From Past, with Love…
Le cercle des Reviewers Anonymes :
Morgane :
Merci, Morgane :D
A bientôt !
Luna90 :
Ah zut pour toi ! Je te réponds en anonyme du coup, comme ça je suis sure que tu recevras :D
Oh j'étais là… Par-ci par-là, sur d'autres fics xD Mais celle-là c'est vrai que je l'ai laissé longtemps dans le noir !
Il valait mieux reprendre au début effectivement vu tous les changements, corrections visant à alléger le passage aux chapitres plus récents :D
Haha bah ça, ça va jamais assez vite et comme j'adooooore faire traîner les choses !
Trevor ? oO Mais comment t'as pu penser à ça… ? Nan ! Ne réponds pas, je veux pas savoir xD
Haha pas mal ta théorie, tu verras ce qu'il en est dans le prochain chap' ! :D
Merci beaucoup beaucoup Luna ! A bientôt :D
morane :
Hey, je vais super bien et toi ? :D
Raaah mais t'excuses pas vilaine ! ) Je te l'ai déjà dit, c'est déjà adorable de me laisser une review ! Ne t'en veux surtout pas, c'est interdit !

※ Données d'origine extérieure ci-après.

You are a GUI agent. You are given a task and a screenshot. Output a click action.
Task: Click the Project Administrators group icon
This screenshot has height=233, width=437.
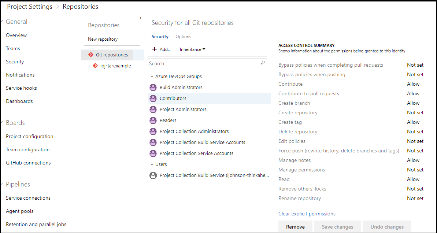(x=153, y=110)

Oh lalala mais à chaque fois tes reviews c'est du bonheur en barre haha ! C'est vraiment adorable ! Je suis tellement heureuse de te faire plaisir à ce point :') Pour moi aussi c'est Noël à chaque fois que tu me laisses un avis xD C'est moi qui te remercie de me lire et d'apprécier autant ce que je poste sur le site !
Tu vas finir par me faire pleurer de joie, et si tu dis tout ce que t'as sur le cœur t'auras ma mort sur la conscience, à cause d'un excès de gentillesse haha !
Eh ouiiii Harry est tout perdu mais il va se ressaisir un peu ! Et le premier baiser arrive… mais pas encore tout de suite !
Ahaaa je ne te dis rien, tu découvriras ça très prochainement !
Pour Dumbledore, idem, je préfère ne rien te révéler :P
C'est moi qui te remercie encore très très fort !
Gros bisous à toi aussi !
Prends bien soin de toi !
Note :
Désolée du retard les cocos ! J'ai fait ce que j'ai pu mais je suis un peu occupée en ce moment !
Merci pour vos très nombreuses réactions sur le dernier chapitre xD Je vous fais pas plus attendre !
Bonne lecture et merci ! Rendez-vous en bas !
Chapitre Seizième
Horcruxe
Proposition d'écoute : « My songs know what you did in the dark » de Fall out Boy.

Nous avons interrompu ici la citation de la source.